Für Glarner, der in der SVP Schweiz Asyl- und Migrationsverantwortlicher ist, wäre ein Nein eine Blamage gewesen. Der Dorfkönig wäre er von seiner Dorfbevölkerung zurückgepfiffen worden.

Dass dennoch fast die Hälfte seine Asylpolitik nicht mitträgt, nimmt er gelassen: «Ich habe erwartet, dass es knapp wird. Aber wir haben gewonnen. Und in einer Demokratie gibt es oft 49 Prozent Verlierer.»

Die Asyl-Debatte in Oberwil-Lieli, die international für hämische Schlagzeilen sorgt, ist aber nicht ausgestanden. An der Gemeindeversammlung im Juni wird die Diskussion weitergehen.

Initiantin Gündel akzeptiert Niederlage

Johanna Gündel
Foto: ZVG

Die Gegner von SVP-Glarner möchten nicht weiterkämpfen. «Wir akzeptieren den demokratischen Entscheid. Ich bin dagegen, bei der nächsten GV einen neuen Antrag zu stellen», sagt Johanna Gündel, die sich gestern in ihrer zweiten Heimat Basel aufhielt. Die 25-jährige Studentin hat den Protest gegen Glarner im vergangenen Herbst initiiert. «Wir haben alles gegeben und mit Fakten gekämpft. Leider hat die Gegenseite mit ihrer Angstmacherei beim Volk mehr überzeugt.»

Nach den Wahlen 2017 könne man die Diskussion wieder in Gang bringen, falls dann die politische Zusammensetzung im Gemeinderat anders aussehe, so Gündel. Gut möglich, dass Glarner, der im Herbst in den Nationalrat gewählt wurde, dann sein Amt als Ammann zur Verfügung stellt.

Darauf hofft auch die Interessengemeinschaft Solidarität. Das Grüppchen traf sich bei Nieselregen zu Kaffee und Chips beim Gemeindehaus, um die Asylniederlage zu verdauen.
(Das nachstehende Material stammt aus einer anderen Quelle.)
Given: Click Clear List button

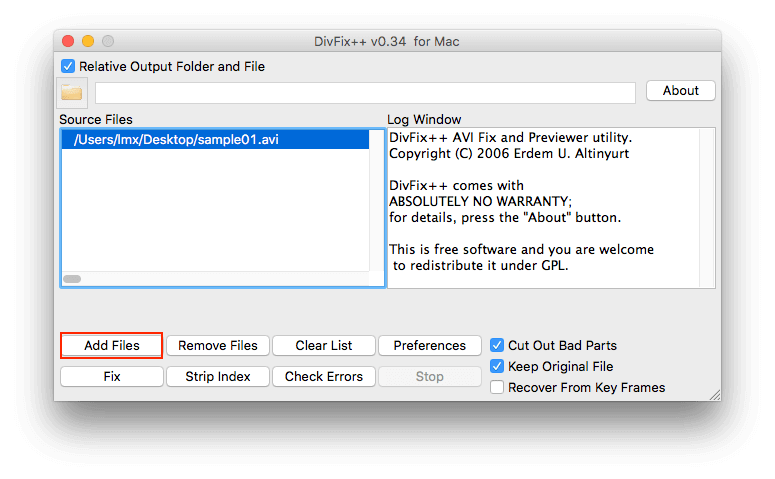Looking at the screenshot, I should 324,345.
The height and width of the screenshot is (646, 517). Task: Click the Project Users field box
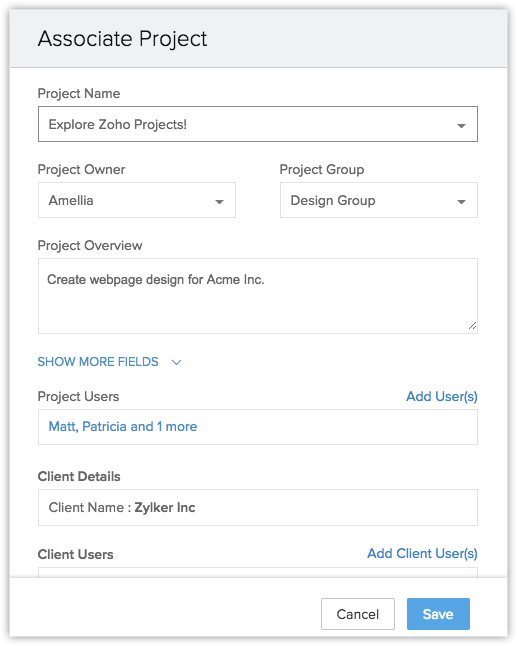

Lisbeth und Peter Litschig
Foto: Joseph Khakshouri

«Wir schämen uns für unser Dorf», sagten Lisbeth und Peter Litschig. «Andere Gmeinden müssen mehr Asylbewerber unterbringen, wenn sich einige freikaufen. Das ist nicht in Ordnung.»

Beatrice Imhof
Foto: Joseph Khakshouri

«Der Abstimmungskampf verlief nicht immer fair», sagt auch Beatrice Imhof aus Oberwil-Lieli. «Doch die Demokratie hat entschieden. So ist es halt – wir akzeptieren den Entscheid.»

Martin Ueberhart
Foto: Joseph Khakshouri

«Glarner muss zur Kenntnis nehmen, dass fast die Hälfte der Bürger gegen seine Asylpolitik sind» sagt auch Martin Ueberhart, Pressesprecher der IG Solidarität. Dies sei im letzten halben Jahr ganz anders gewesen. «Wir wurden wie Aussätzige behandelt – als gehören wir nicht zum Dorf.» Für die Gemeindeversammlung werde die IG aber nicht mehr mobilisieren.